▶ DOCUMENT SECTION
■ ■ ■ ■
Why Your Employee Handbook and Benefits Must Align

When it comes to your dental, optometry, or other medical practice, there are very few things more important than your employee handbook. This forms the baseline for how you operate your business. It reflects your values and acts as a guide for your employees who want to know what to expect while working at your practice. Of course, your employee handbook — and the handbook policies it sets — is additionally a defensive document. It lays out how your practice manages issues with team members and ensures employees know what behaviors won’t be tolerated.

However, as important as your employee handbook can be, some practices fail to update this vital document on a regular basis. This can create a problem. If you don’t update your handbook to reflect current benefits and recent legal changes, you may be setting yourself up for a legal conflict, or a situation in which your employees demand benefits that you no longer offer.  Here’s more information on updating your handbook, including why it’s so important.

What About Matching Current Benefits in Your Employee Handbook? 

Imagine this scenario: Your handbook policies say one thing, but your current benefits are something else. A disgruntled employee may demand the “better” of the two, which can lead to conflict with other employees over the reality in your practice and what your handbook says.
■ ■ ■ ■
▶ GIVEN DATA
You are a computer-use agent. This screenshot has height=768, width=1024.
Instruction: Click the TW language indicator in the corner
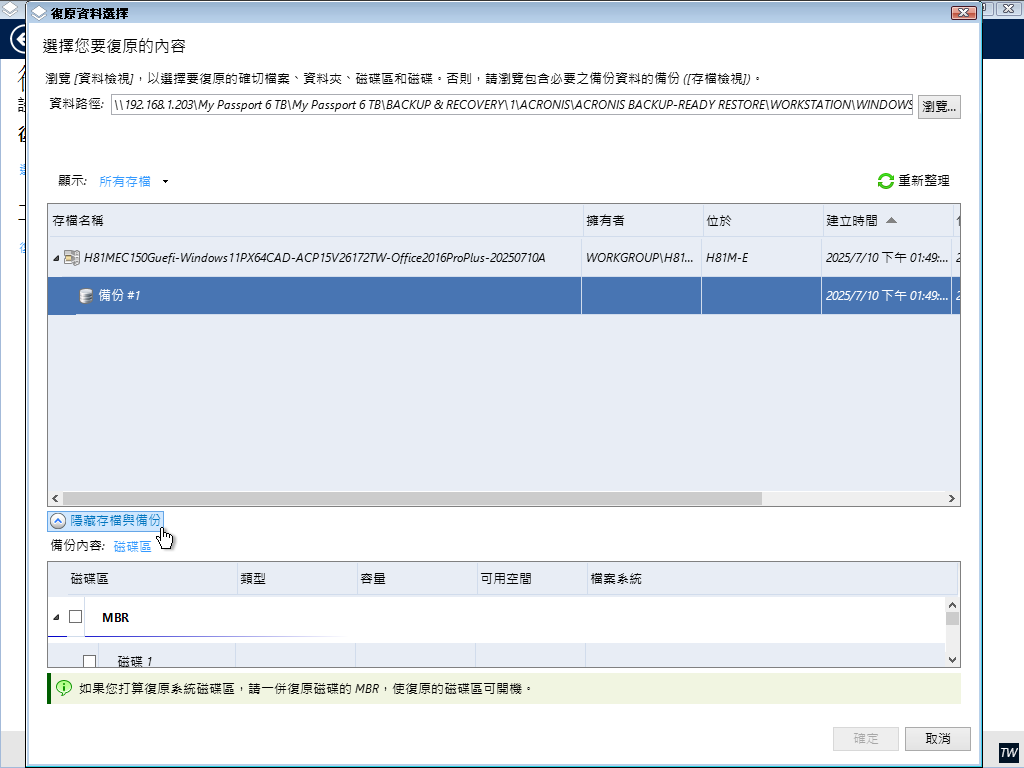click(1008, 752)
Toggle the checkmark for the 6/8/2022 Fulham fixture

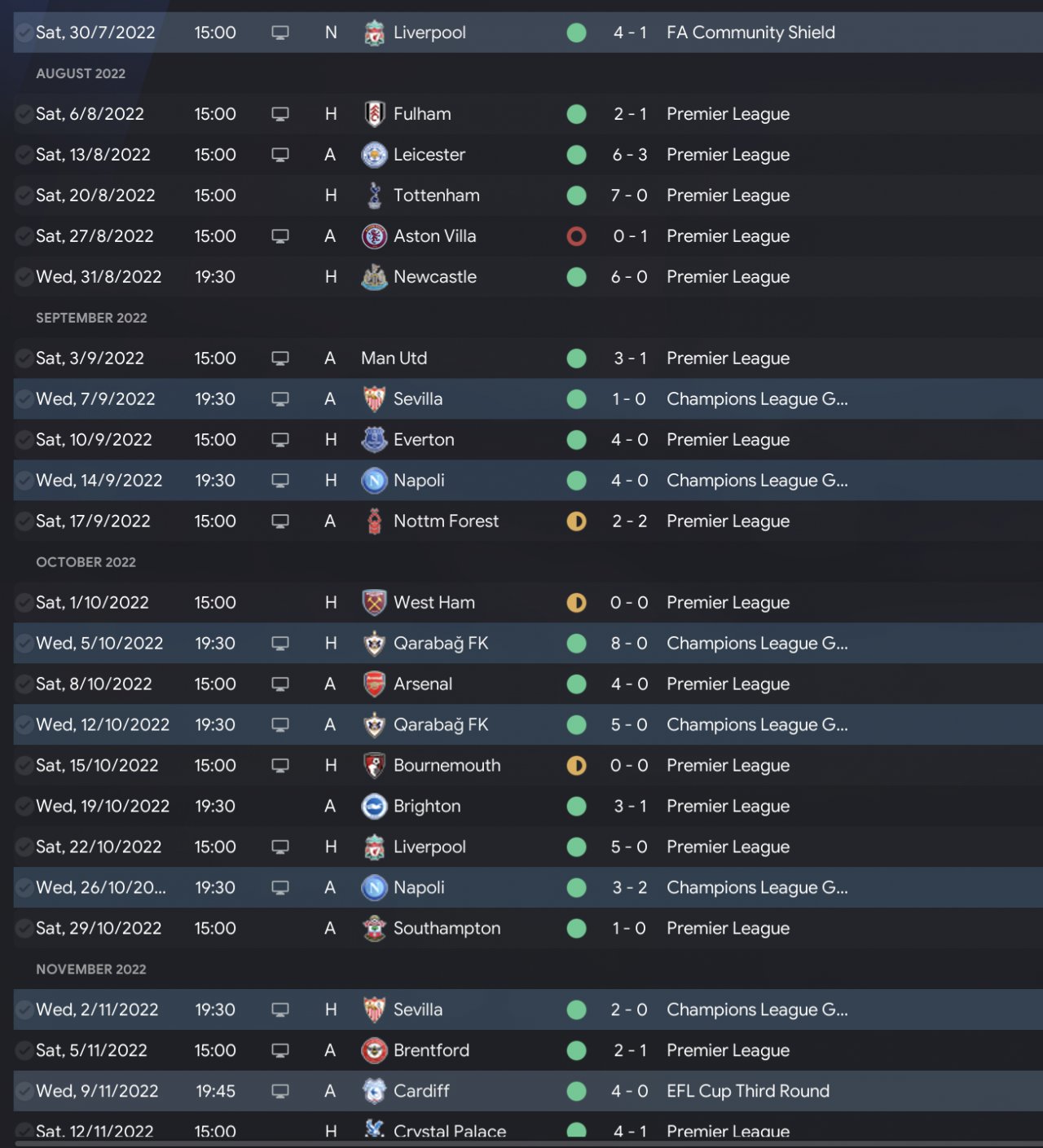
■ ■ ■ ■
▶ TASK SET
1. Based on the article about employee handbooks, answer yes or no to each statement below and quote the exact words of the article that decide it. (a) The article calls the employee handbook a defensive document. (b) The article says every practice updates its handbook on a regular basis. (c) The article says a disgruntled employee may demand the "better" of two versions.
2. Translate this sentence from the article about employee handbooks into Spanish: "This forms the baseline for how you operate your business."
3. From the article about employee handbooks, pull out the passage starting with "Imagine this scenario: Your" and going on through "your handbook says.".

▶ ANSWER SECTION
1.
(a) Yes: "your employee handbook — and the handbook policies it sets — is additionally a defensive document."
(b) No: "some practices fail to update this vital document on a regular basis."
(c) Yes: "A disgruntled employee may demand the “better” of the two"

2. Esto constituye la base de cómo usted gestiona su negocio.

3.
Imagine this scenario: Your handbook policies say one thing, but your current benefits are something else. A disgruntled employee may demand the “better” of the two, which can lead to conflict with other employees over the reality in your practice and what your handbook says.